可能な限り、Apple ID へ登録するメールアドレスは CLOMO MDM 専用のものを準備してください。
翌年以降の年次更新など、今後は Apple ID として登録したメールアドレスをもって、証明書の管理をおこなうため、担当者の退職などに左右されない、固有のメールアドレスが望ましいです。

CSR ファイルを作成する

推奨ブラウザーのダウンロードや、Apple ID の取得を終えたら、初期設定を開始します。まずはじめに、証明書の元となる CSR ファイルを作成します。CLOMO PANEL へ各種情報を入力することで、CSR ファイルを作成、ダウンロードすることができます。

  1. ブラウザーを起動し、CLOMO PANEL のログイン URL へアクセスします。ユーザー ID とパスワードを入力し、ログインします。

2. ログイン後、HOME 画面が表示されたら、右上の「Settings」を選択します。選択すると、Settings 画面が表示されます。

3. 「Settings」画面が表示されたら、画面左の「Mobile Device Management」から「iOS/macOS」を選択し、展開された「基本設定」を選択します。
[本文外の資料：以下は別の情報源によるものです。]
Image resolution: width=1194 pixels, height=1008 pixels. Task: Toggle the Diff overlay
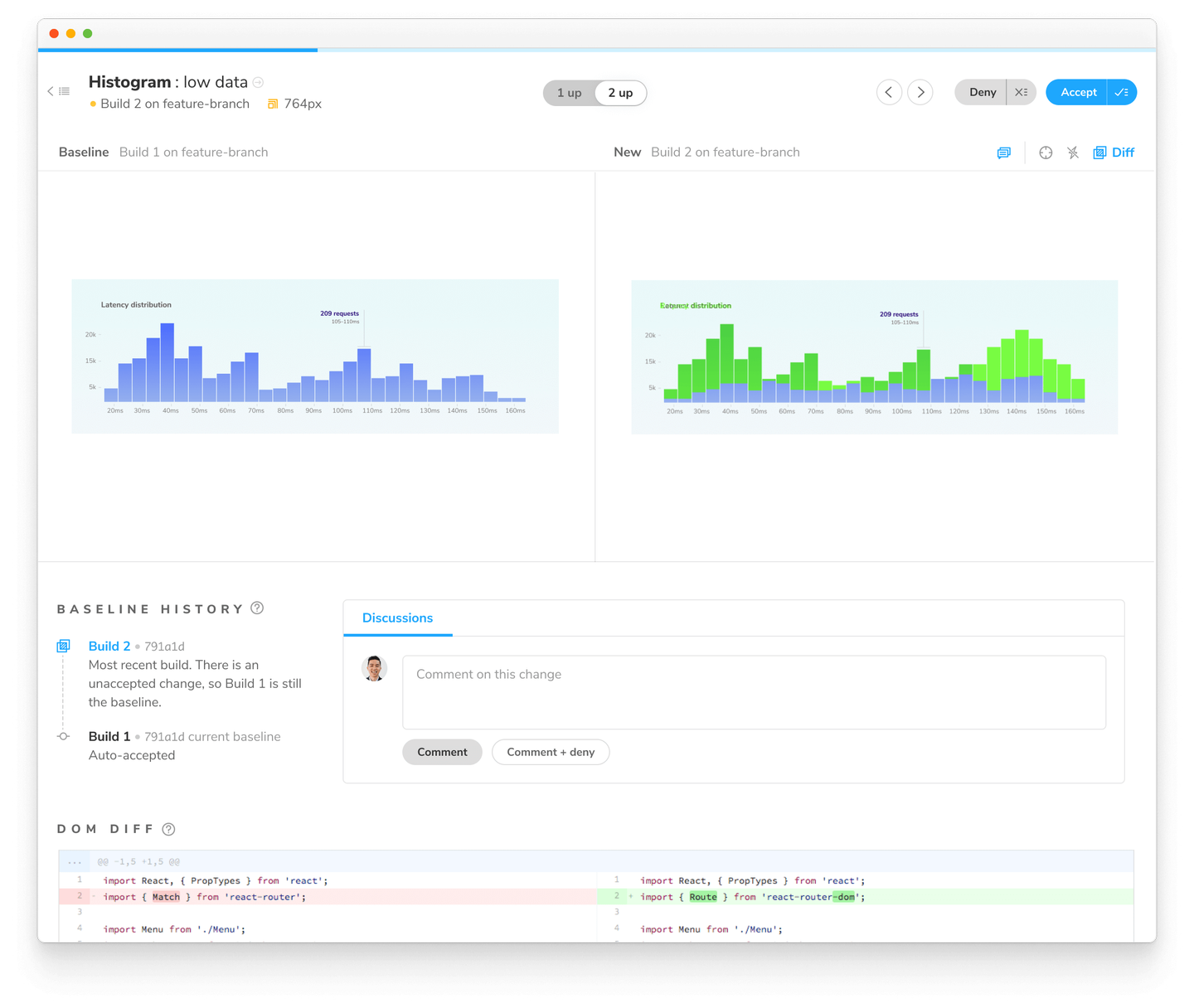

4. 「基本設定」を選択後、画面中央が切り替わり、その中央部に表示されている「MDM 構成プロファイルの作成ウィザード」を選択します。選択すると、初期設定をおこなうためのウィザードが起動します。

5. ウィザードが起動すると、中央に下図のような画面が表示されます。ウィザードを利用して初期設定を進めるため、「次へ」を選択します。

※これまでにウィザードを起動したことがある場合は「続きから始める」のボタンも表示されますが、初期設定を最初から進める場合は「次へ」を選択します。

6. 下記のような警告文が表示されますが、「OK」を選択し、ウィザードを進めます。

初期設定を実施済みで、年次更新以外でこの初期設定ウィザードを進めた場合、管理下にあるデバイスとの疎通が取れなくなります。年次更新時以外では「Cancel」を選択し、ウィザードを停止してください。

7. ウィザードが進むと、CSR ファイルの作成をおこなうために必要な情報を入力します。入力後は「次へ」を選択します。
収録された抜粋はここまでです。